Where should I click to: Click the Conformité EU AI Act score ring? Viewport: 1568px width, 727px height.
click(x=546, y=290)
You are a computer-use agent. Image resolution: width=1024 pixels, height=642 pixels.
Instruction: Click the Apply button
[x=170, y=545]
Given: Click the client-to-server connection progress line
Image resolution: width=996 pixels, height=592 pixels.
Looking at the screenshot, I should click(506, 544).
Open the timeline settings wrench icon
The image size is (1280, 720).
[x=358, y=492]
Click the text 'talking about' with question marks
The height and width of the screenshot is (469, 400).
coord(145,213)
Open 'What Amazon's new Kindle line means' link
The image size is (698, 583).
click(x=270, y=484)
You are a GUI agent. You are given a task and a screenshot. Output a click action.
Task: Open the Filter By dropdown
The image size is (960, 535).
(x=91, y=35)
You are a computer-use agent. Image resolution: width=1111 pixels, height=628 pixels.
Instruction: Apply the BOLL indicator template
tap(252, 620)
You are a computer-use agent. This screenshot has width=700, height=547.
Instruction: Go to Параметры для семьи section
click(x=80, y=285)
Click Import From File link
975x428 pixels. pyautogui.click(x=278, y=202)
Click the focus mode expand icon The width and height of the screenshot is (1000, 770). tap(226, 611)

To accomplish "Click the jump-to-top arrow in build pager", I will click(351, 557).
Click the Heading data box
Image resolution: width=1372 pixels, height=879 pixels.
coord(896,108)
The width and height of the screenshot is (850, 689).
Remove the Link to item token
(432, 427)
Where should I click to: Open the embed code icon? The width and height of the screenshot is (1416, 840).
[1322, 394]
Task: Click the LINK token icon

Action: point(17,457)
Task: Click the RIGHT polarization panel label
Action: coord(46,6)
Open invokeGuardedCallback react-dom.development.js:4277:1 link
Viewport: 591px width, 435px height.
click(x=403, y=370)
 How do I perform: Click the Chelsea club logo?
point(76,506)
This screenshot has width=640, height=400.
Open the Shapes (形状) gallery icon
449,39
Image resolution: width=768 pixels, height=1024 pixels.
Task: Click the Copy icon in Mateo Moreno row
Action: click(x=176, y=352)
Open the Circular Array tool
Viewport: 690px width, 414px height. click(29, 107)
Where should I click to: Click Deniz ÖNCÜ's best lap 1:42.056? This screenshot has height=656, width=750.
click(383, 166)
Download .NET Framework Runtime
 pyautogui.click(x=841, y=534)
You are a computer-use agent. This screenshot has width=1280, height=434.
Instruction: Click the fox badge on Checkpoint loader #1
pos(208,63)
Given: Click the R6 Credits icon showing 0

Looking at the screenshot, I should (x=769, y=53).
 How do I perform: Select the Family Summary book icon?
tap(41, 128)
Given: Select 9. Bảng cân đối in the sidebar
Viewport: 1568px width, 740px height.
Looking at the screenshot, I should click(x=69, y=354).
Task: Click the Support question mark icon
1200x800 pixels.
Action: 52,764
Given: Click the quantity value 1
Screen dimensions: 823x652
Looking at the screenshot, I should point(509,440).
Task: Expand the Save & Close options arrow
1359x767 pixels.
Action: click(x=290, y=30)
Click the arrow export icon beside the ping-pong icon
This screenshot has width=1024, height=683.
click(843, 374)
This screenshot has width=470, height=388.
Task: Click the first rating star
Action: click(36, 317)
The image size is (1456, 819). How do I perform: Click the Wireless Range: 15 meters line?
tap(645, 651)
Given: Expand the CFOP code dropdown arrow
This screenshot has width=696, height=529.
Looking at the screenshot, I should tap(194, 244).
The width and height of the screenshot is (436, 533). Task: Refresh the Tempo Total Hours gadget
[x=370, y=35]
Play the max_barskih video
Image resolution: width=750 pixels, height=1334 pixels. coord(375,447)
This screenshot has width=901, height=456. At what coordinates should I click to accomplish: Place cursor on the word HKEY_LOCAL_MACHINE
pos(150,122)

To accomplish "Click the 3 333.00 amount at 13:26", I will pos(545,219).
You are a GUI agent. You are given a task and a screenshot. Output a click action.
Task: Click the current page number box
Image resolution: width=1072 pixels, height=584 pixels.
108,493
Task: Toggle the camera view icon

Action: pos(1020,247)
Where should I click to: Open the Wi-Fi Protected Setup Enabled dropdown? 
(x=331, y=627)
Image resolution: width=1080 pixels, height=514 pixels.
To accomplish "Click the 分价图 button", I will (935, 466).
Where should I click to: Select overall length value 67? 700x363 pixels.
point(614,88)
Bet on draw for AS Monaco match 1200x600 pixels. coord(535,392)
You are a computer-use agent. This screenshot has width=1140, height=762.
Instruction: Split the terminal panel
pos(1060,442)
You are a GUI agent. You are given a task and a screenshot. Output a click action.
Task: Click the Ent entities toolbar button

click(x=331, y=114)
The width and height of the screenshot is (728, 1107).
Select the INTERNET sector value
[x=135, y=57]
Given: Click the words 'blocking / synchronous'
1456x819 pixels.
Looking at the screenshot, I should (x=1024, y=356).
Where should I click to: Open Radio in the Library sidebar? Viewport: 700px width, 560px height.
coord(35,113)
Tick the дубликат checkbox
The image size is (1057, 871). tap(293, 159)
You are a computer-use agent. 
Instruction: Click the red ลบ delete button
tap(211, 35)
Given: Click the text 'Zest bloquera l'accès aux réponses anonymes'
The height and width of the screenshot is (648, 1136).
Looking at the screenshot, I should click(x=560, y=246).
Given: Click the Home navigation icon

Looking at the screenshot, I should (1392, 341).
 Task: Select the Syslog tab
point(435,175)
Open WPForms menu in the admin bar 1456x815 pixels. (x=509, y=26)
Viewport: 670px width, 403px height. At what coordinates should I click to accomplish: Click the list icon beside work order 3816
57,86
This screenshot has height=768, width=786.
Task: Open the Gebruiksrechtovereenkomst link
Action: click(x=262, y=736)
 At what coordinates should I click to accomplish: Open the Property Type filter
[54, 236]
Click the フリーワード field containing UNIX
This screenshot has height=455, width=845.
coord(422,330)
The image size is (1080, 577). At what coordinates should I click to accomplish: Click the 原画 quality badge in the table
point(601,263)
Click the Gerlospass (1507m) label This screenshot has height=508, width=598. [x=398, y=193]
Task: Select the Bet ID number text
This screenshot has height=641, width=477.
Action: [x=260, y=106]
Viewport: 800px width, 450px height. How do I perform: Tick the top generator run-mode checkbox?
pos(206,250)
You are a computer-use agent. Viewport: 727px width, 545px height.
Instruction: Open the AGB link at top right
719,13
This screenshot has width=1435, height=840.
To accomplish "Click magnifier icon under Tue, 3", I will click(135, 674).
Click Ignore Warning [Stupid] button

......

▶ [EXERCISE GOAL]: Repeat the entries above verbatim.

▶ [RESULT OF THE TASK]:
Where should I click to: Click the Conformité EU AI Act score ring? Viewport: 1568px width, 727px height.
click(x=546, y=290)
You are a computer-use agent. Image resolution: width=1024 pixels, height=642 pixels.
Instruction: Click the Apply button
[x=170, y=545]
Given: Click the client-to-server connection progress line
Image resolution: width=996 pixels, height=592 pixels.
Looking at the screenshot, I should click(506, 544).
Open the timeline settings wrench icon
The image size is (1280, 720).
[x=358, y=492]
Click the text 'talking about' with question marks
The height and width of the screenshot is (469, 400).
coord(145,213)
Open 'What Amazon's new Kindle line means' link
The image size is (698, 583).
click(x=270, y=484)
You are a GUI agent. You are given a task and a screenshot. Output a click action.
Task: Open the Filter By dropdown
The image size is (960, 535).
(x=91, y=35)
You are a computer-use agent. Image resolution: width=1111 pixels, height=628 pixels.
Instruction: Apply the BOLL indicator template
tap(252, 620)
You are a computer-use agent. This screenshot has width=700, height=547.
Instruction: Go to Параметры для семьи section
click(x=80, y=285)
Click Import From File link
975x428 pixels. pyautogui.click(x=278, y=202)
Click the focus mode expand icon The width and height of the screenshot is (1000, 770). tap(226, 611)

To accomplish "Click the jump-to-top arrow in build pager", I will click(351, 557).
Click the Heading data box
Image resolution: width=1372 pixels, height=879 pixels.
coord(896,108)
The width and height of the screenshot is (850, 689).
Remove the Link to item token
(432, 427)
Where should I click to: Open the embed code icon? The width and height of the screenshot is (1416, 840).
[1322, 394]
Task: Click the LINK token icon

Action: point(17,457)
Task: Click the RIGHT polarization panel label
Action: coord(46,6)
Open invokeGuardedCallback react-dom.development.js:4277:1 link
Viewport: 591px width, 435px height.
click(x=403, y=370)
 How do I perform: Click the Chelsea club logo?
point(76,506)
This screenshot has width=640, height=400.
Open the Shapes (形状) gallery icon
449,39
Image resolution: width=768 pixels, height=1024 pixels.
Task: Click the Copy icon in Mateo Moreno row
Action: click(x=176, y=352)
Open the Circular Array tool
Viewport: 690px width, 414px height. click(29, 107)
Where should I click to: Click Deniz ÖNCÜ's best lap 1:42.056? This screenshot has height=656, width=750.
click(383, 166)
Download .NET Framework Runtime
 pyautogui.click(x=841, y=534)
You are a computer-use agent. This screenshot has width=1280, height=434.
Instruction: Click the fox badge on Checkpoint loader #1
pos(208,63)
Given: Click the R6 Credits icon showing 0

Looking at the screenshot, I should (x=769, y=53).
 How do I perform: Select the Family Summary book icon?
tap(41, 128)
Given: Select 9. Bảng cân đối in the sidebar
Viewport: 1568px width, 740px height.
Looking at the screenshot, I should click(x=69, y=354).
Task: Click the Support question mark icon
1200x800 pixels.
Action: 52,764
Given: Click the quantity value 1
Screen dimensions: 823x652
Looking at the screenshot, I should point(509,440).
Task: Expand the Save & Close options arrow
1359x767 pixels.
Action: click(x=290, y=30)
Click the arrow export icon beside the ping-pong icon
This screenshot has width=1024, height=683.
click(843, 374)
This screenshot has width=470, height=388.
Task: Click the first rating star
Action: click(36, 317)
The image size is (1456, 819). How do I perform: Click the Wireless Range: 15 meters line?
tap(645, 651)
Given: Expand the CFOP code dropdown arrow
This screenshot has width=696, height=529.
Looking at the screenshot, I should tap(194, 244).
The width and height of the screenshot is (436, 533). Task: Refresh the Tempo Total Hours gadget
[x=370, y=35]
Play the max_barskih video
Image resolution: width=750 pixels, height=1334 pixels. coord(375,447)
This screenshot has width=901, height=456. At what coordinates should I click to accomplish: Place cursor on the word HKEY_LOCAL_MACHINE
pos(150,122)

To accomplish "Click the 3 333.00 amount at 13:26", I will pos(545,219).
You are a GUI agent. You are given a task and a screenshot. Output a click action.
Task: Click the current page number box
Image resolution: width=1072 pixels, height=584 pixels.
108,493
Task: Toggle the camera view icon

Action: pos(1020,247)
Where should I click to: Open the Wi-Fi Protected Setup Enabled dropdown? 
(x=331, y=627)
Image resolution: width=1080 pixels, height=514 pixels.
To accomplish "Click the 分价图 button", I will (935, 466).
Where should I click to: Select overall length value 67? 700x363 pixels.
point(614,88)
Bet on draw for AS Monaco match 1200x600 pixels. coord(535,392)
You are a computer-use agent. This screenshot has width=1140, height=762.
Instruction: Split the terminal panel
pos(1060,442)
You are a GUI agent. You are given a task and a screenshot. Output a click action.
Task: Click the Ent entities toolbar button

click(x=331, y=114)
The width and height of the screenshot is (728, 1107).
Select the INTERNET sector value
[x=135, y=57]
Given: Click the words 'blocking / synchronous'
1456x819 pixels.
Looking at the screenshot, I should (x=1024, y=356).
Where should I click to: Open Radio in the Library sidebar? Viewport: 700px width, 560px height.
coord(35,113)
Tick the дубликат checkbox
The image size is (1057, 871). tap(293, 159)
You are a computer-use agent. 
Instruction: Click the red ลบ delete button
tap(211, 35)
Given: Click the text 'Zest bloquera l'accès aux réponses anonymes'
The height and width of the screenshot is (648, 1136).
Looking at the screenshot, I should click(x=560, y=246).
Given: Click the Home navigation icon

Looking at the screenshot, I should (1392, 341).
 Task: Select the Syslog tab
point(435,175)
Open WPForms menu in the admin bar 1456x815 pixels. (x=509, y=26)
Viewport: 670px width, 403px height. At what coordinates should I click to accomplish: Click the list icon beside work order 3816
57,86
This screenshot has height=768, width=786.
Task: Open the Gebruiksrechtovereenkomst link
Action: click(x=262, y=736)
 At what coordinates should I click to accomplish: Open the Property Type filter
[54, 236]
Click the フリーワード field containing UNIX
This screenshot has height=455, width=845.
coord(422,330)
The image size is (1080, 577). At what coordinates should I click to accomplish: Click the 原画 quality badge in the table
point(601,263)
Click the Gerlospass (1507m) label This screenshot has height=508, width=598. [x=398, y=193]
Task: Select the Bet ID number text
This screenshot has height=641, width=477.
Action: [x=260, y=106]
Viewport: 800px width, 450px height. How do I perform: Tick the top generator run-mode checkbox?
pos(206,250)
You are a computer-use agent. Viewport: 727px width, 545px height.
Instruction: Open the AGB link at top right
719,13
This screenshot has width=1435, height=840.
To accomplish "Click magnifier icon under Tue, 3", I will click(135, 674).
Click Ignore Warning [Stupid] button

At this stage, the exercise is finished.